Parti programı/teori ve tarihsel pratiği bu kadar
net olmasına rağmen maalesef kafası karışıktır!
Bu yönetim zafiyetine yol açmaktadır.
Bu sebeple…
Araştırma, planlama, değerlendirme, örgütlenme gibi temel
çalışmalara gereken önemi vermemektedir. (Örneğin, “mevcut
gidişattan memnun olmasa bile” seçmenin kötü mevcudu,
bilinmeyen iyiye neden tercih ettiğini analiz
edememektedir.)
Salt tepeden inme “siyasi mühendislik”
çalışmalarıyla başarılı olacağını düşünmektedir.
Bu sebeple…
CHP’nin “halkla ilişkiler”/”dil” sorunu vardır.
Halkı/seçmeni “müşteri” olarak görmektedir.
Bu sebeple…
Daha “sağcılaşıp” seçmen oyunu alma gibi yüzeysel/
basit “siyasi matematik hesapları” yapmaktadır.

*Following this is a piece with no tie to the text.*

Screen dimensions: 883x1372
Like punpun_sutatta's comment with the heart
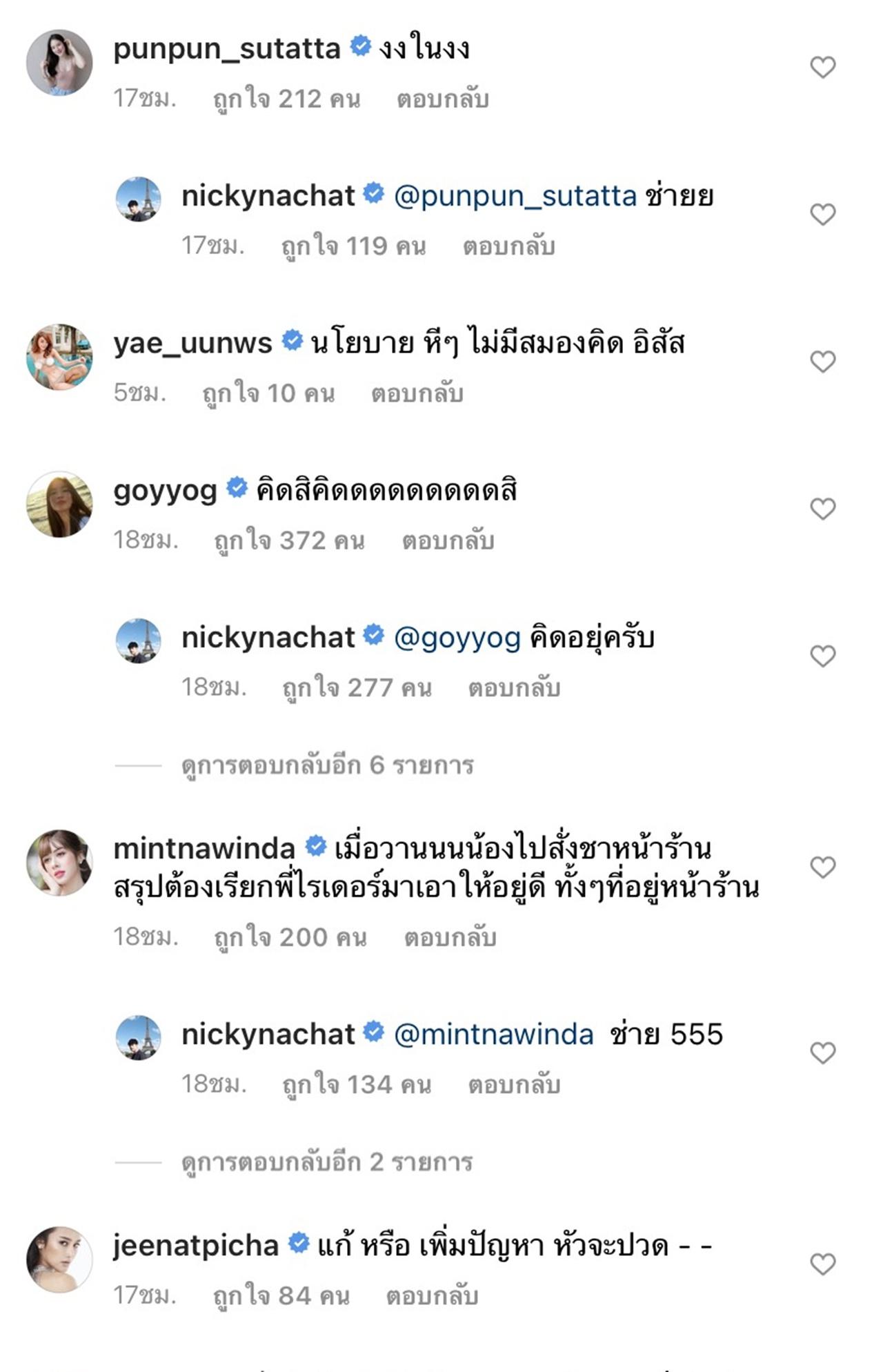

(“Tevekkül Halk Partisi!”)
Aslında…
Halkla ilişkileri bile göstermeliktir; panel ve konser
düzenlemenin ötesine geçmemektedir.
Sosyal medyada mesaj göndermeyi, aynı görüşte olan insanların bir
araya geldiği çeşitli salon toplantıları-miting yapmayı halkı
kazanmak için yeterli görmektedir. Oysa çok daha fazlasına
gereksinim olduğu açıktır.
Çağımızda iletişim çalışması bir ilişki çalışmasıdır. İki üç sözle
olmaz bu.
Partiyi geliştirmek ile partiyi
muhafazakarlaştırmak/durağanlaştırmak arasında dağlar kadar fark
vardır.
Ancak meselem…
Sürek...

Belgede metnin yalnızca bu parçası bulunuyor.